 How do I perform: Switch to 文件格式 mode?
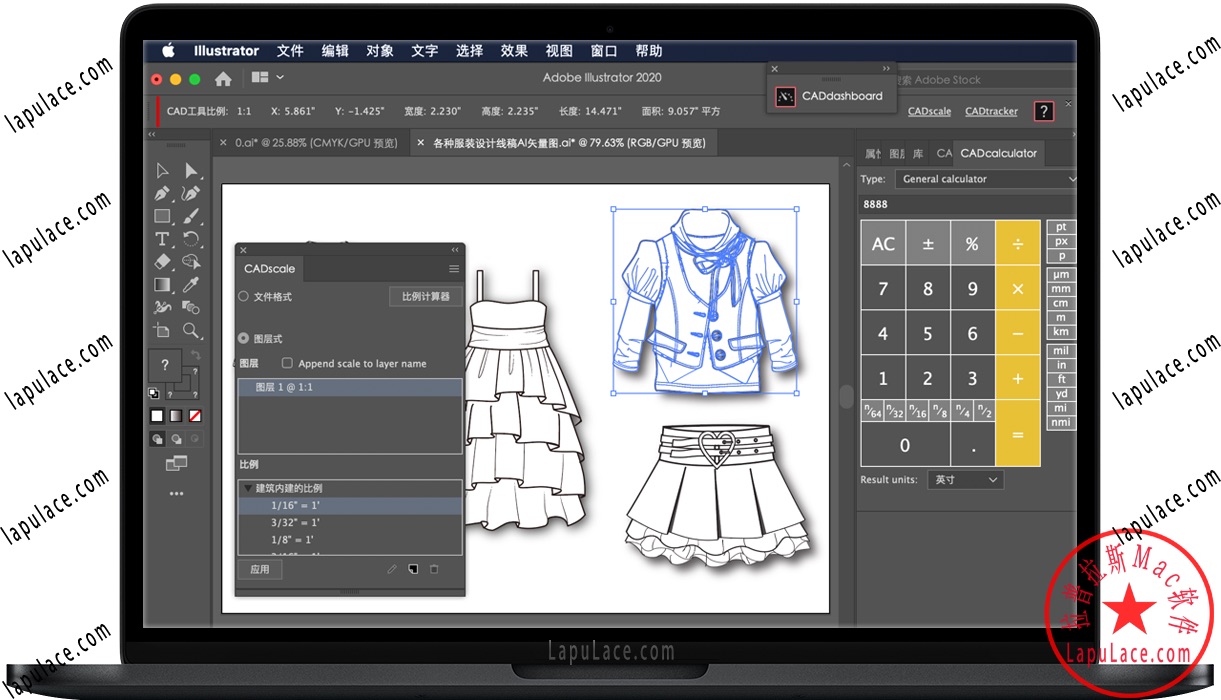(x=243, y=296)
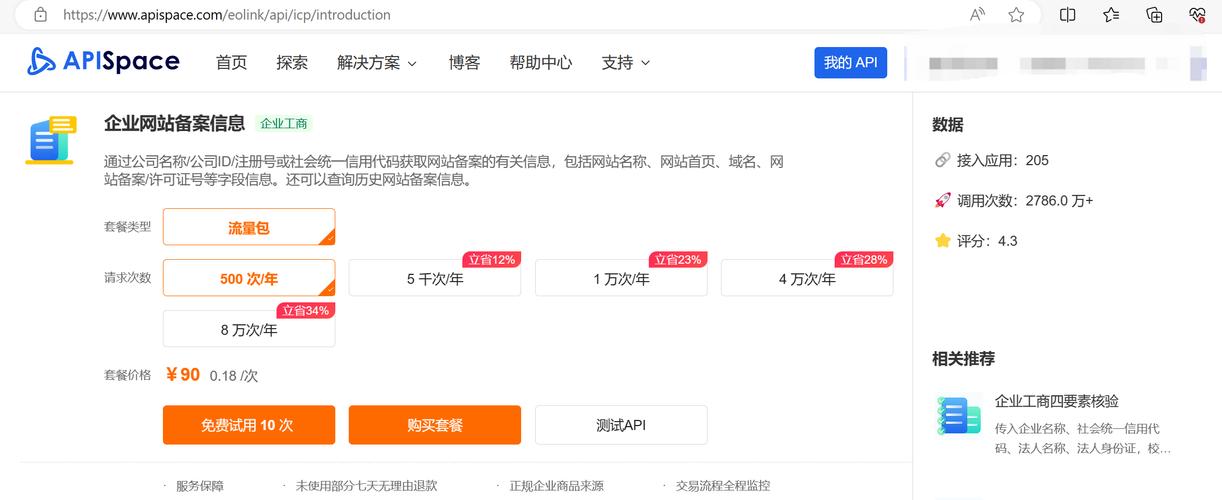Screen dimensions: 1222x500
Task: Go to the 首页 nav item
Action: pos(231,62)
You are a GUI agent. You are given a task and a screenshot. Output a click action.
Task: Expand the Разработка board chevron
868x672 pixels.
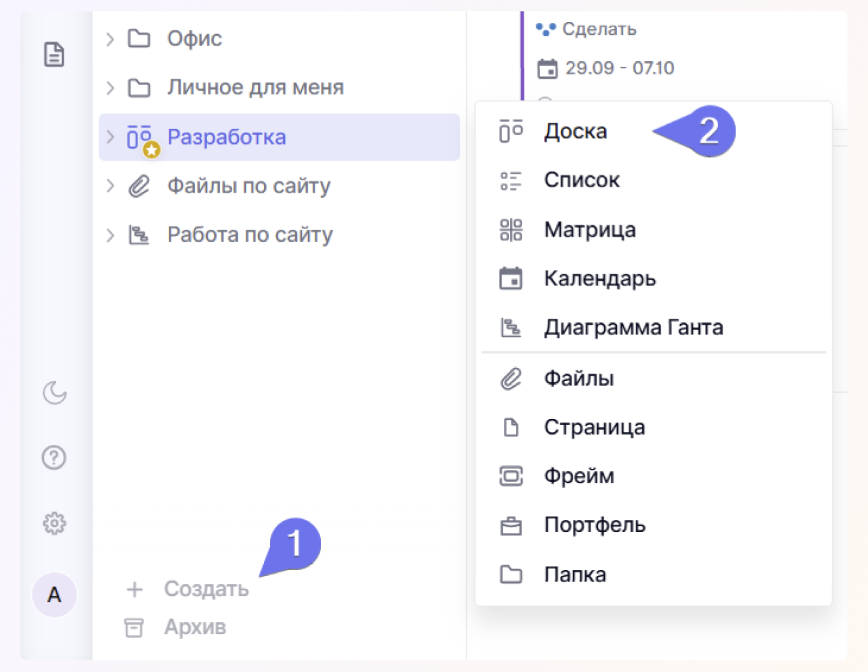[x=111, y=137]
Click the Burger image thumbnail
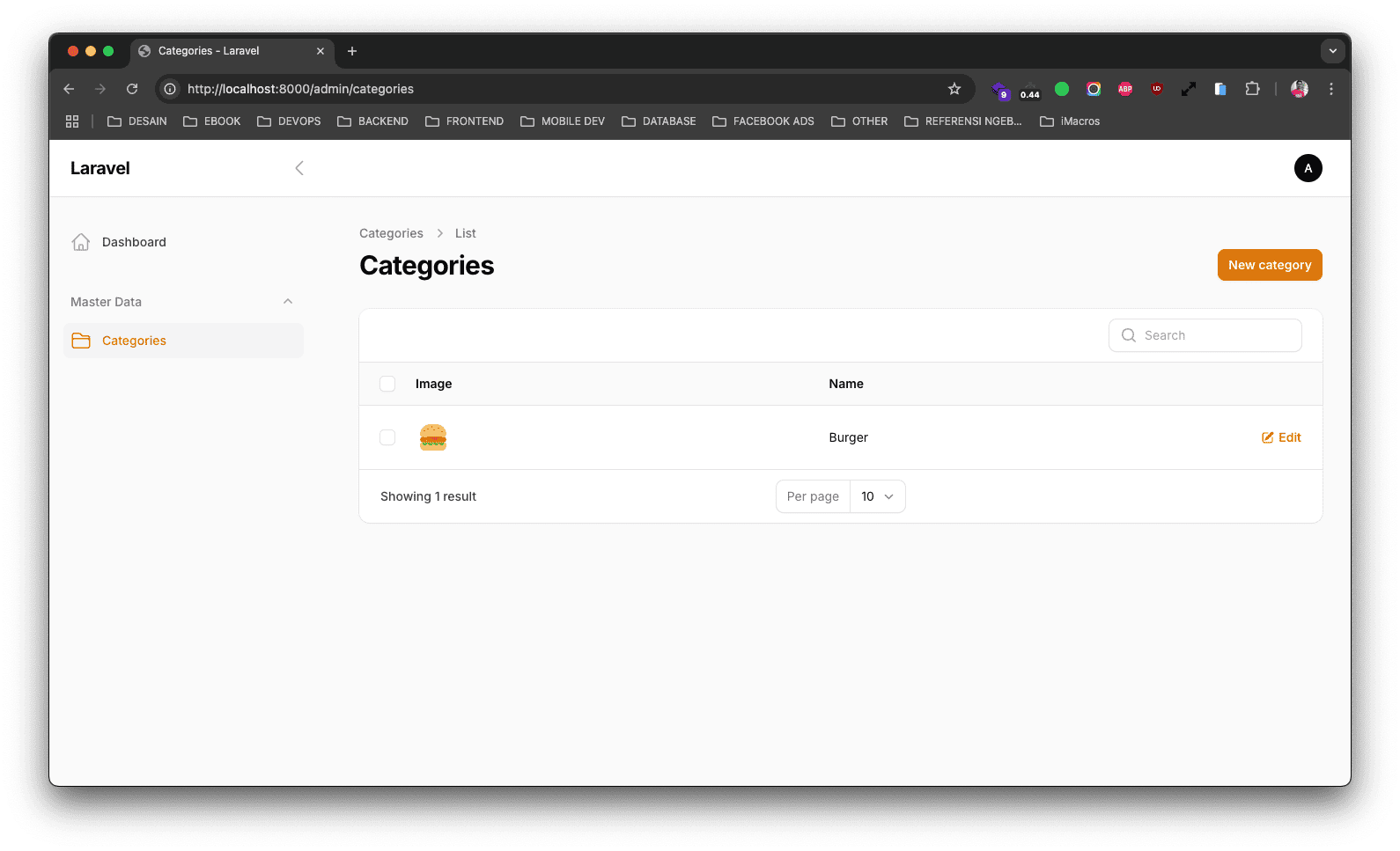Image resolution: width=1400 pixels, height=851 pixels. click(x=433, y=437)
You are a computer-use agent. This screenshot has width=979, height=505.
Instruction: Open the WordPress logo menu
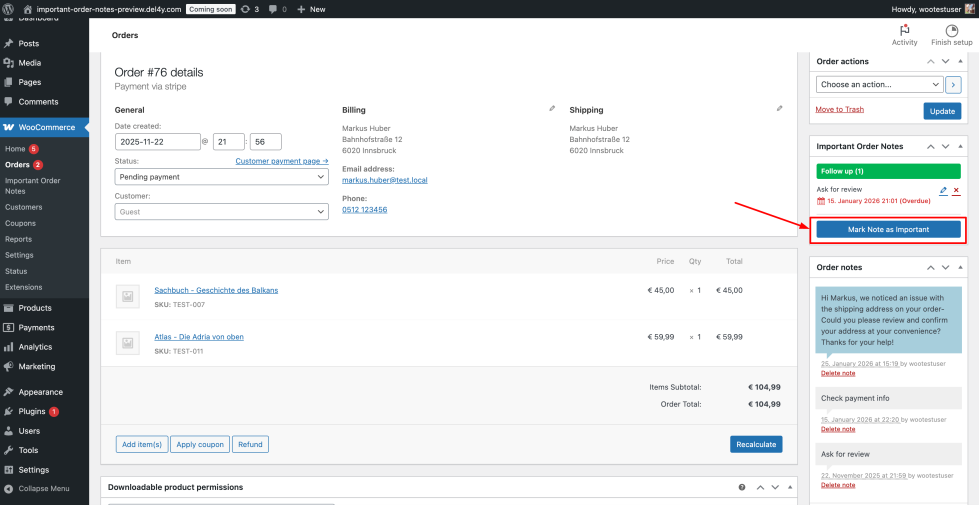(10, 8)
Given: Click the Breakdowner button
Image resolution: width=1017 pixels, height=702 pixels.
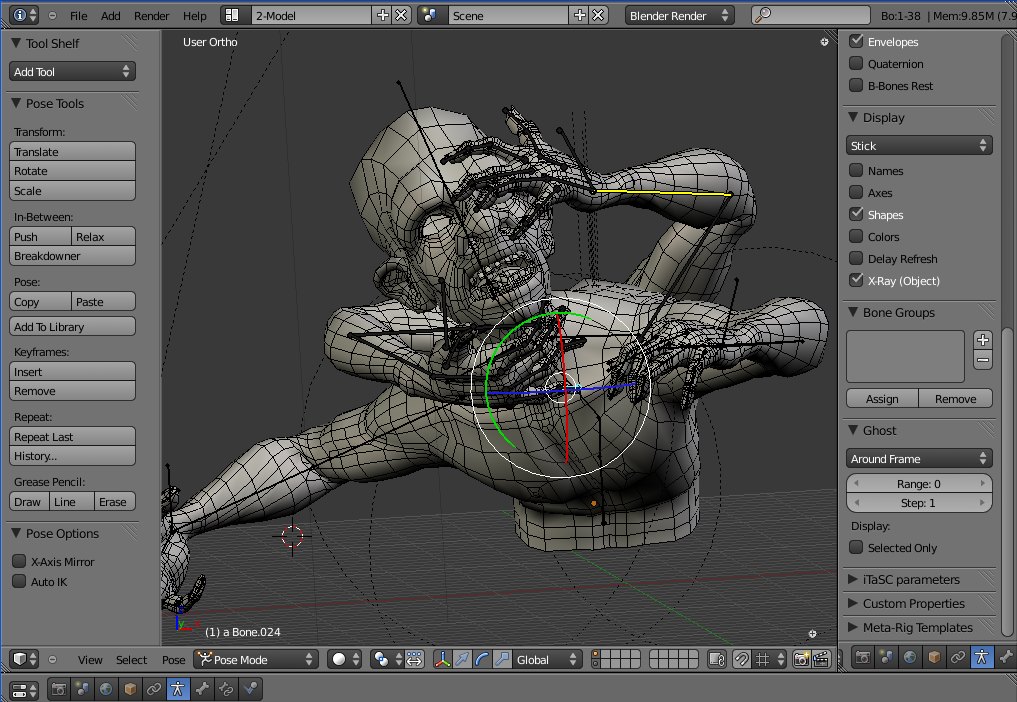Looking at the screenshot, I should pyautogui.click(x=72, y=256).
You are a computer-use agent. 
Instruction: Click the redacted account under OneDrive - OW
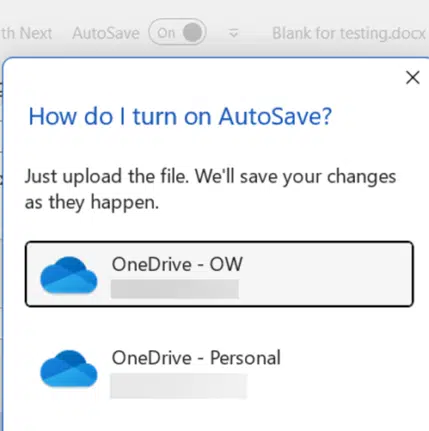pos(175,289)
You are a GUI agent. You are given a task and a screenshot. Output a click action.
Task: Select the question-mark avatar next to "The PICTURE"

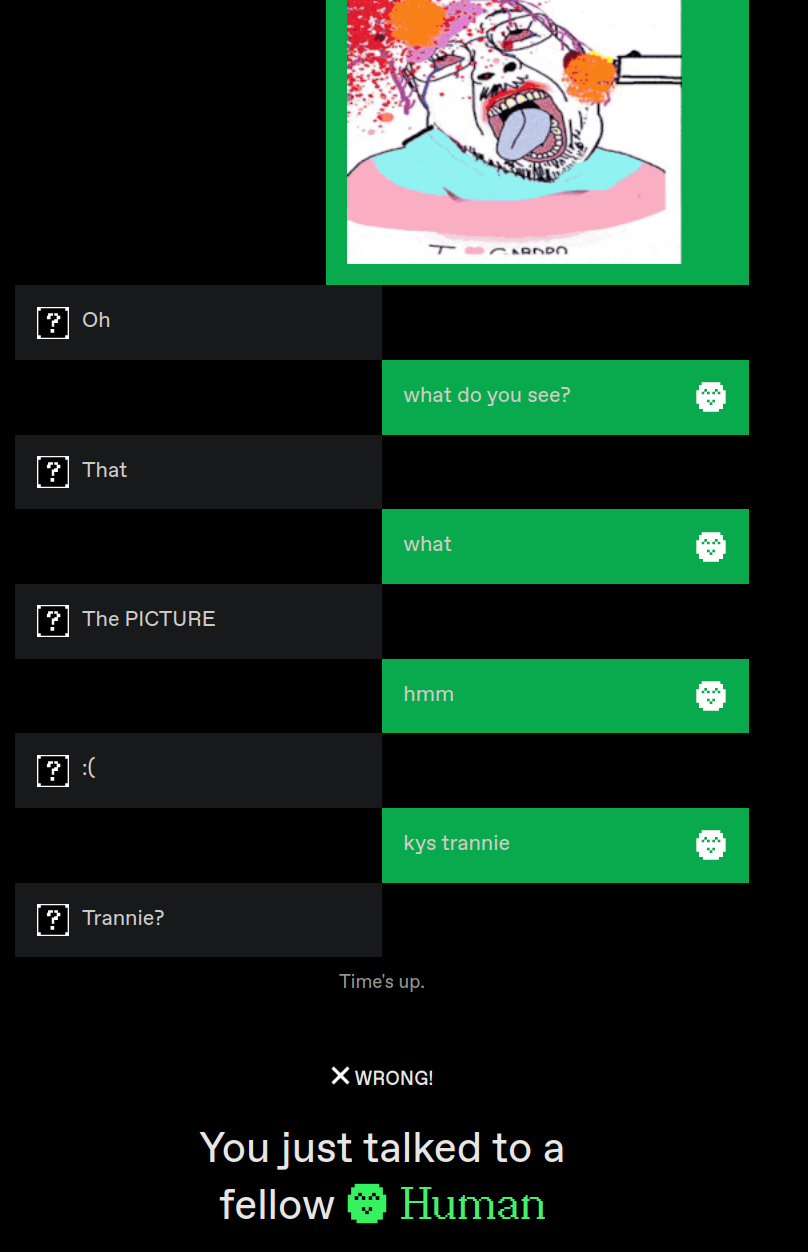point(53,621)
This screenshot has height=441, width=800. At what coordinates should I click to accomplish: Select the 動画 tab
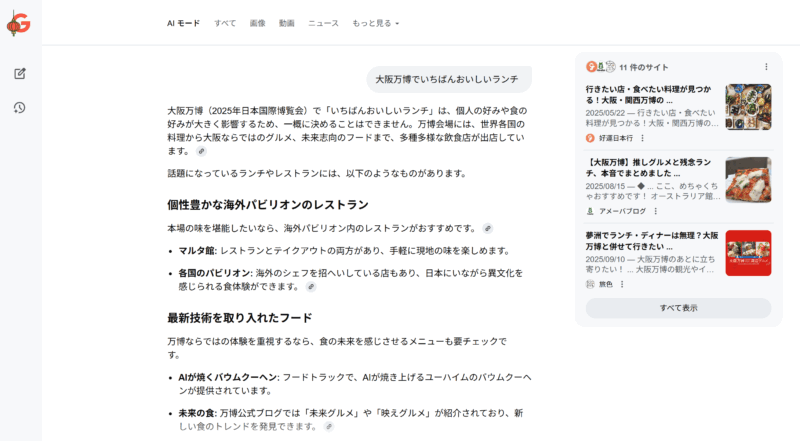click(x=287, y=22)
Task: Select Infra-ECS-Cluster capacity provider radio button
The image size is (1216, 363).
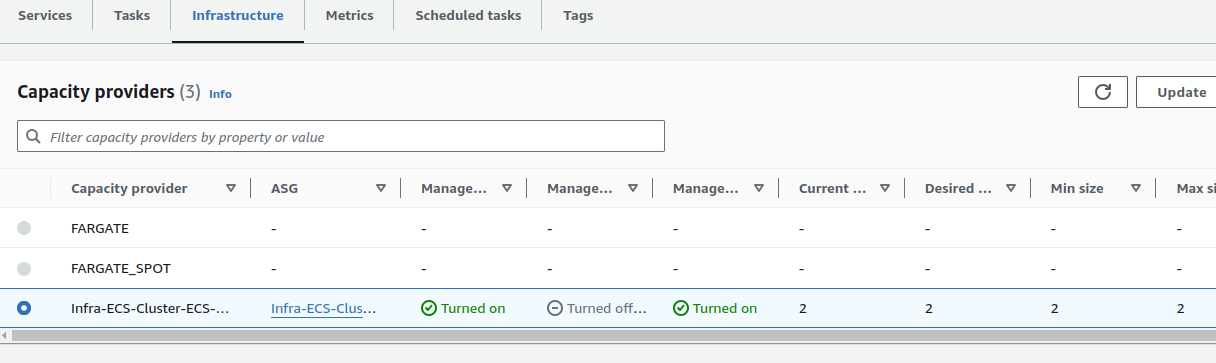Action: [x=24, y=308]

▶ **DIRECTIONS**: Please copy every line of the records above in which "agent" appears.

▶ **YOUR SOLUTION**:
You are a GUI agent. You are given a task and a screenshot. Output a click action.
You are a computer-use agent. This screenshot has width=979, height=505.
You are a computer-use agent. 
You are a GUI agent. You are given a task and a screenshot. Output a click action.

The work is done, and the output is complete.